William Preston Dickinson (September 9, 1889 - November 25, 1930) was an American modern artist, best known for his paintings of industrial subjects in the Precisionist style.

==Biography==
William Preston Dickinson was born on September 9, 1889, in New York City, a third-generation American in a working-class family. His father was an amateur painter who made a living as a calligrapher and interior decorator; he died when Preston was only eleven years old. By 1906, his family had relocated to Suffern, New York.

Dickinson studied between 1906 and 1910 at the Art Students League of New York under William Merritt Chase, as well as under Ernest Lawson. His tuition at the art school was paid by philanthropist and art patron Henry Barbey. Barbey and art dealer Charles Daniel also financed Dickinson's trip to Europe. From 1910 to 1914, he lived in Paris, where he studied at the Académie Julian and École des Beaux-Arts, and exhibited his work at the Paris Salon and the Salon des Indépendants.

After the start of World War I, Dickinson returned to the U.S. in September 1914. Lacking resources, he moved in with his mother, widowed sister and her son in the Bronx. He shortly participated in several group exhibitions at the Daniel Gallery, ultimately receiving his first solo gallery show there in 1923. He spent the summer of 1924 in Omaha, Nebraska, where he produced a series of drawings of the Peters Mills granaries and factory complex. He lived in Quebec from 1925 to 1926, where he painted landscapes and street scenes. By the end of the 1920s, he had established a reputation as an important American modernist and his works had entered public and private collections.

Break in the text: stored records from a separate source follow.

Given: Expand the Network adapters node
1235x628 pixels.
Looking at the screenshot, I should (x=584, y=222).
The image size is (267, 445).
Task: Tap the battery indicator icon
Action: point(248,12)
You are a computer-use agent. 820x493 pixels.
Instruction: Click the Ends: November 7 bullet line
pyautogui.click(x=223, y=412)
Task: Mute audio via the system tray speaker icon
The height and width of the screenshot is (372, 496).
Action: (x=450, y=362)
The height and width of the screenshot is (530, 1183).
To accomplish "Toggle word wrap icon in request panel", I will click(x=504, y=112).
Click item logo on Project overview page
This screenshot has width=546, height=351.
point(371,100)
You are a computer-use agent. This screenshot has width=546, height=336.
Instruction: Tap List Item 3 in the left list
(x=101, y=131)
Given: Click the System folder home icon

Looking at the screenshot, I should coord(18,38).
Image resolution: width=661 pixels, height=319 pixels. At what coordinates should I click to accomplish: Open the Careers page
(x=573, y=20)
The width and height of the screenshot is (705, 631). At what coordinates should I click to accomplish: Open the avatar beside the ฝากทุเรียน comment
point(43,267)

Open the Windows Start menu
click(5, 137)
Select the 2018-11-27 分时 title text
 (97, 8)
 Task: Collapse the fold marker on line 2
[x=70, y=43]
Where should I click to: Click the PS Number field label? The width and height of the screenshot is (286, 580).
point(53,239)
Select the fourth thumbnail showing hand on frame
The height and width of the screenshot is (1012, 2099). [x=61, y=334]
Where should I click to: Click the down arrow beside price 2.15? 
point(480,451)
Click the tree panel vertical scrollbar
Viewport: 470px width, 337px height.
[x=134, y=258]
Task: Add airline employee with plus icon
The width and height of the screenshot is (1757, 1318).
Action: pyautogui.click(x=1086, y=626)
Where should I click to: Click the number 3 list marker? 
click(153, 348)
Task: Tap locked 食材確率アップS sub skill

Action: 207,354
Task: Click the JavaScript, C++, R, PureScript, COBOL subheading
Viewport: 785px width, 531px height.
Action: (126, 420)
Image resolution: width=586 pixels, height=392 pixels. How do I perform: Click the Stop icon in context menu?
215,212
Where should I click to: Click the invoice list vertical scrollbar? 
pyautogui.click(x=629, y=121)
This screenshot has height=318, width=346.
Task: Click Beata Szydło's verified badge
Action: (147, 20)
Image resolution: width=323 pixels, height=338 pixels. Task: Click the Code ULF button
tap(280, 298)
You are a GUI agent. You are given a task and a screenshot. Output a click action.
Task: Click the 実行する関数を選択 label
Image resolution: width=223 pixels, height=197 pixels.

In June 1930, Dickinson moved to Spain with friend and fellow painter Oronzo Gasparo, looking for a cheap place to live and paint. Dickinson's money ran out by that autumn, but before he could leave Spain he was hospitalized with double pneumonia. He died three days later, on November 25, 1930, in Irun, Spain, and was buried there. He had long been in poor health, suffering from alcoholism among other conditions.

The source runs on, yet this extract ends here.